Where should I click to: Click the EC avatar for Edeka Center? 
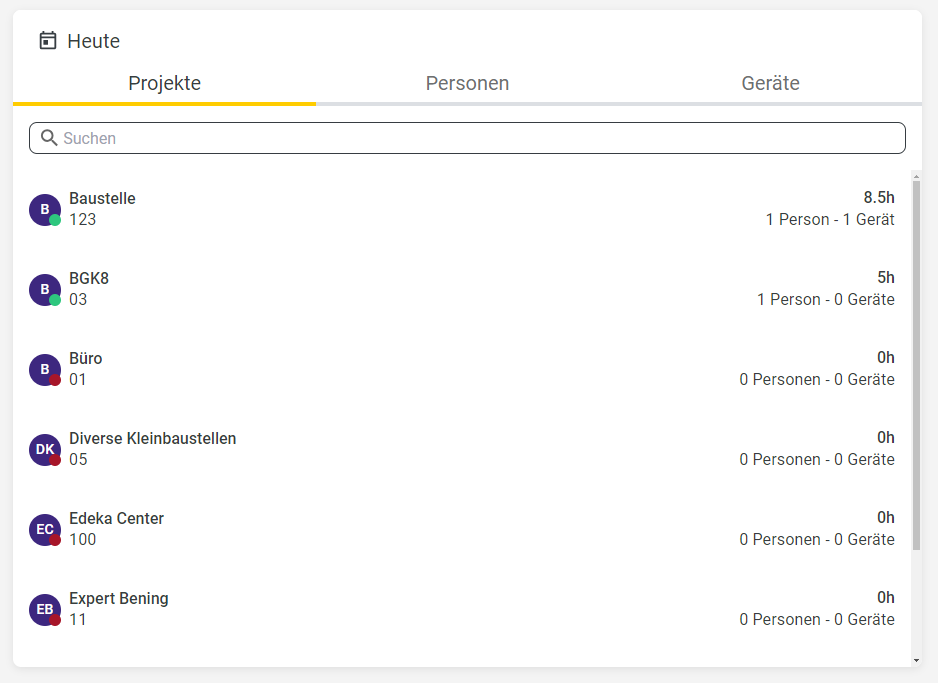point(45,530)
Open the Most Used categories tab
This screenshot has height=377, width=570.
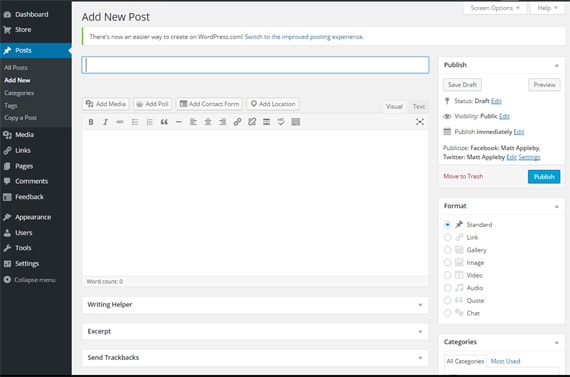[505, 361]
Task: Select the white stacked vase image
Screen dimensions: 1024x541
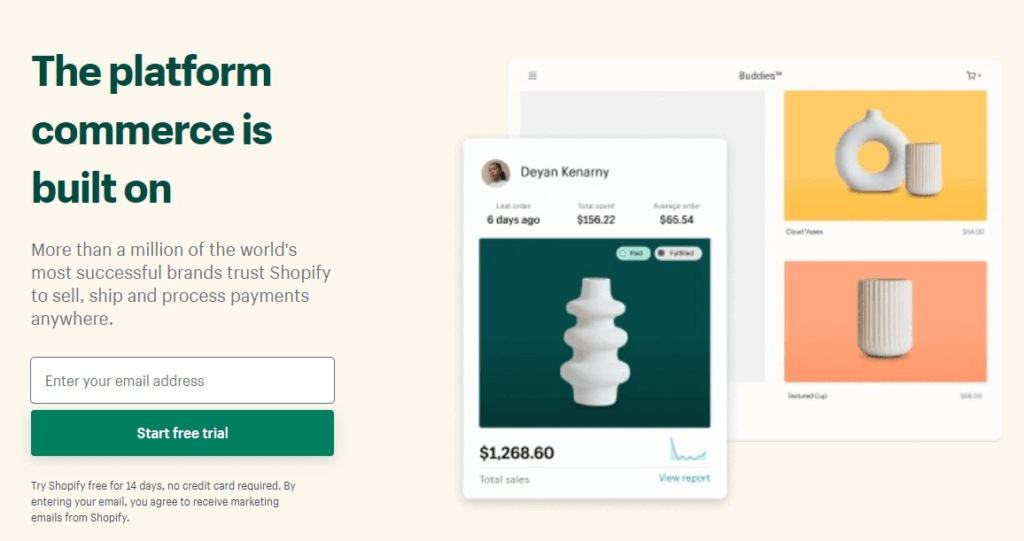Action: click(x=594, y=333)
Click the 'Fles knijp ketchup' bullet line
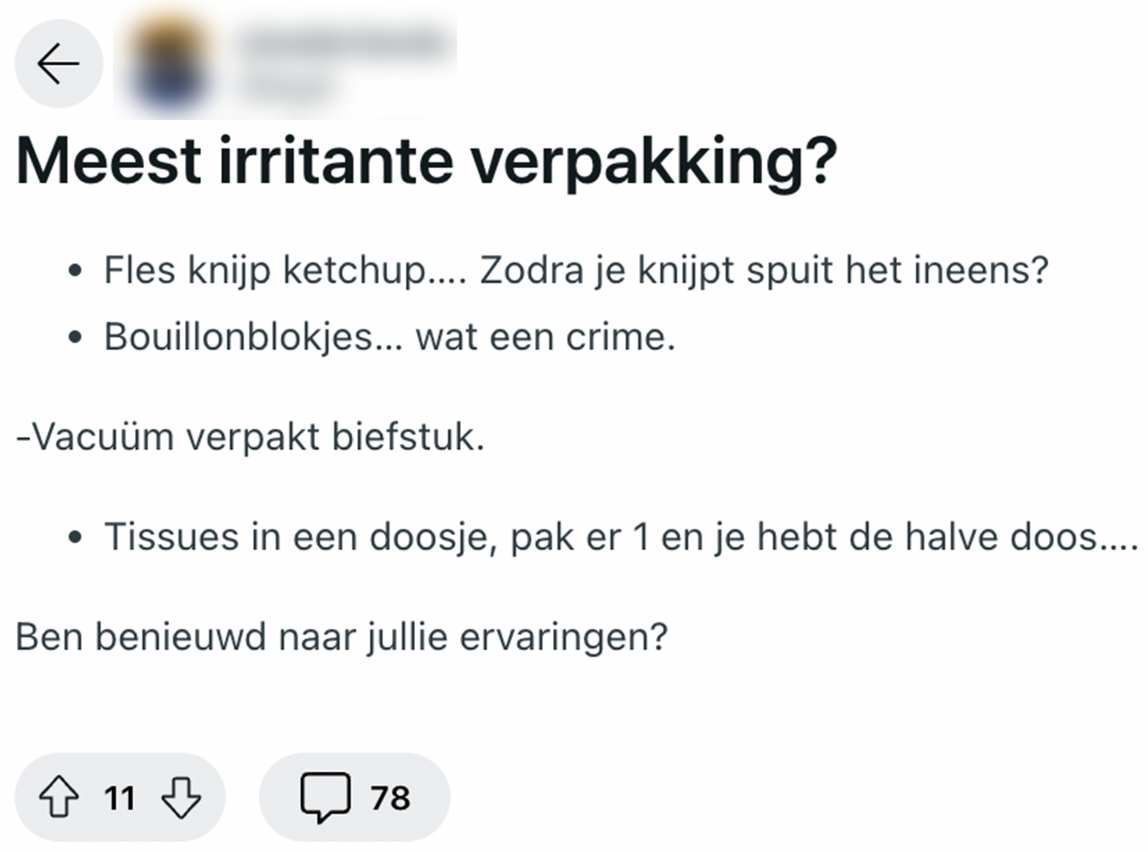The width and height of the screenshot is (1148, 852). point(575,272)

__Short problem__. Rewrite the lines above with "Select" changed to "Pick" and everything else left unchanged. Leave the pictures out.

__Written answer__.
Where should I click to: Click the EC avatar for Edeka Center? 
point(45,530)
Open the Most Used categories tab
This screenshot has height=377, width=570.
[505, 361]
Task: Pick the white stacked vase image
Screen dimensions: 1024x541
Action: click(x=594, y=333)
Click the 'Fles knijp ketchup' bullet line
The width and height of the screenshot is (1148, 852). point(575,272)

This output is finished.